The next hurdle was a PT attack. Tulagi sent out eleven PT boats that night. Seven of them made the Japanese and in various combinations launched torpedoes. Several PTs bored in from behind the enemy at Cape Esperance. Lieutenant Yamamoto Masahide of the Akigumo recalls his ship firing her five-inch main battery directly over the stern at the PT boats. Yamamoto thought they blasted three. There were three boats lost that night—PTs -111, -37, and -123—but only one here. Another boat was actually destroyed by Louie the Louse—the greatest known combat exploit of the nighttime JNAF floatplane operation. Among the Americans missing was John H. Clagett, a legendary PT skipper. The PT boats achieved no clear results. Japanese destroyer Makikumo was lost after chasing PT-124, but whether the cause was a -124 torpedo or a mine—Americans had laid 300 mines in these waters that day—remains in dispute.
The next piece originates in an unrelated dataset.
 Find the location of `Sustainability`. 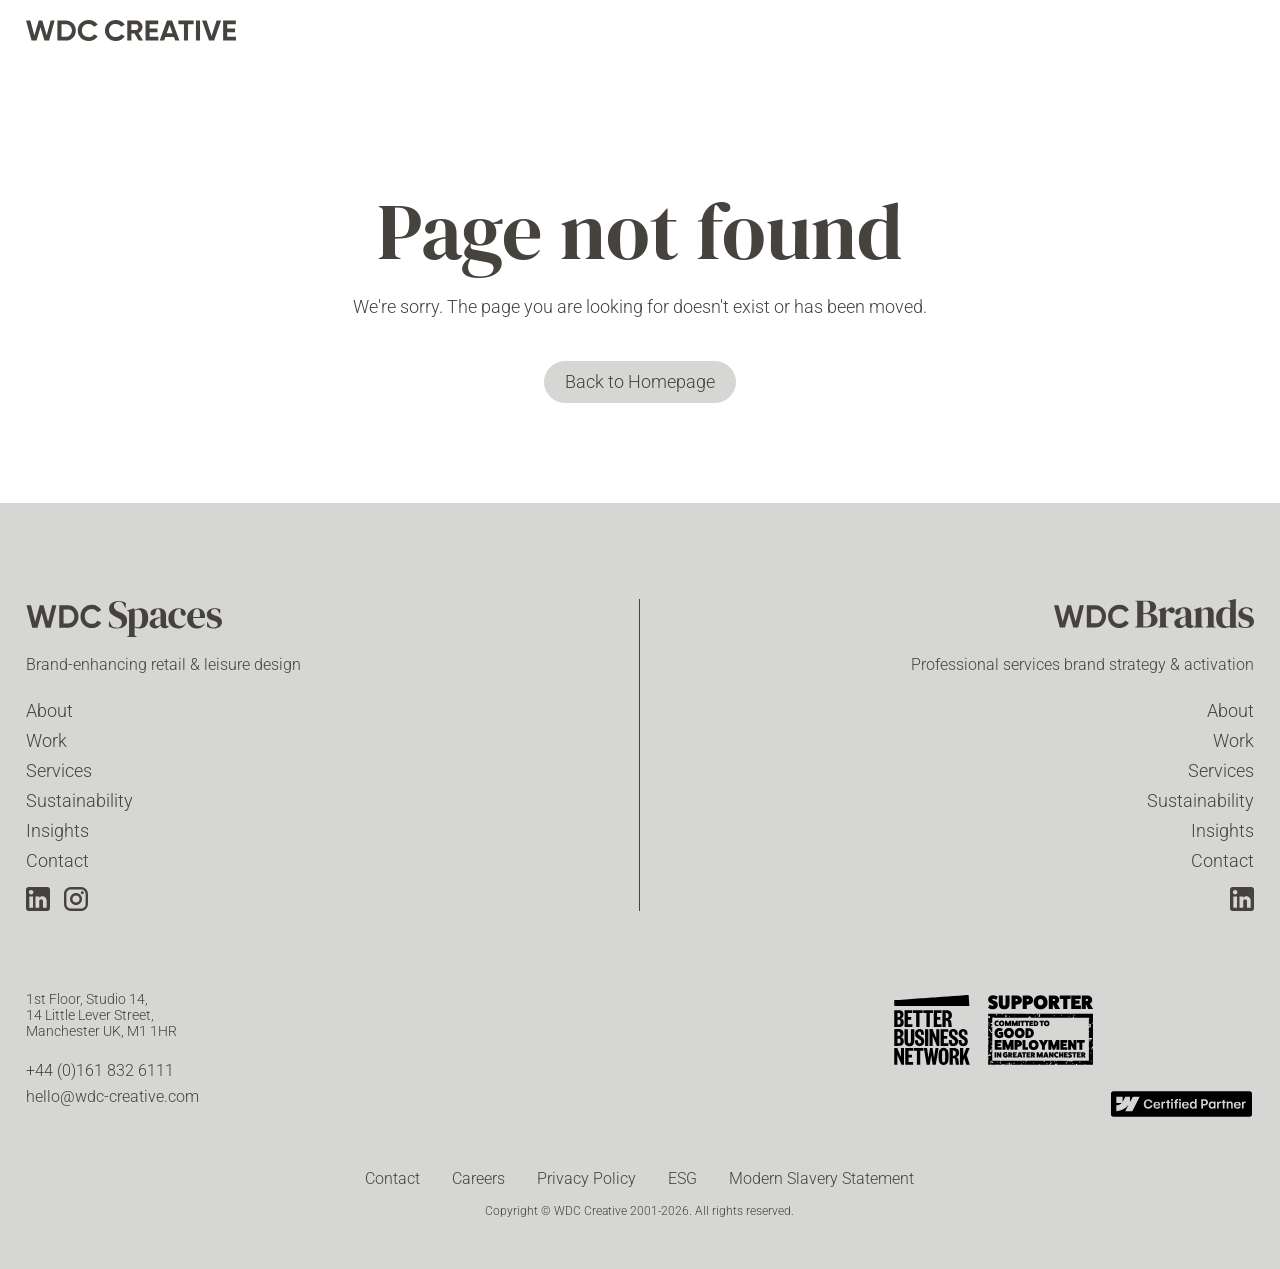

Sustainability is located at coordinates (79, 800).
Kusaka’s Eleventh Air Fleet also played its part, with pairs of Bettys shuttling over Henderson to keep Cactus Air Force heads down. They were unable to prevent some U.S. planes from taking to the air, or a morning attack on the retreating flotilla, but this time the Cactus aircraft achieved nothing. About noon the Tokyo Express reached Shortland. Nearly 5,000 Japanese soldiers had been saved. Admiral Koyanagi recorded that the survivors wore only shreds of uniforms, were sick with dengue and malaria, and so emaciated they could not stomach real food, only porridge. Aboard the Akigumo, Lieutenant Yamamoto found the men did not even ask to eat, only for cigarettes.
Meanwhile, General Patch’s Americans stolidly conti
nued their advance. On the morning of February 2, word reached Cactus Crystal Ball that a complete Japanese radio station, abandoned, had been captured undamaged. Crystal Ballers knew the enemy emitter at Tassafaronga had gone off the air a week before. Petty Officer Jim Perkins, radioman Phil Jacobsen, and a Marine intercept operator volunteered to recover the equipment. They set off in a two-and-a-half-ton truck, spent a full day bouncing along rutted trails, and finally reached their goal. What they found was strange: The Japanese radio and a generator were completely functional. The only document was a radio frequency list that U.S. intelligence knew all about. The enemy had clearly taken the trouble to secure their documents but had done nothing to destroy the equipment. Perhaps they had lacked the means? An Army officer raised the possibility that the enemy were withdrawing. Perkins and Jacobsen passed that along, but Commander McCallum decided against reporting it up the line, on grounds that Station AL would be exceeding its mandate as a direction-finding unit. Melbourne, Pearl Harbor, and Washington were left to draw their own conclusions.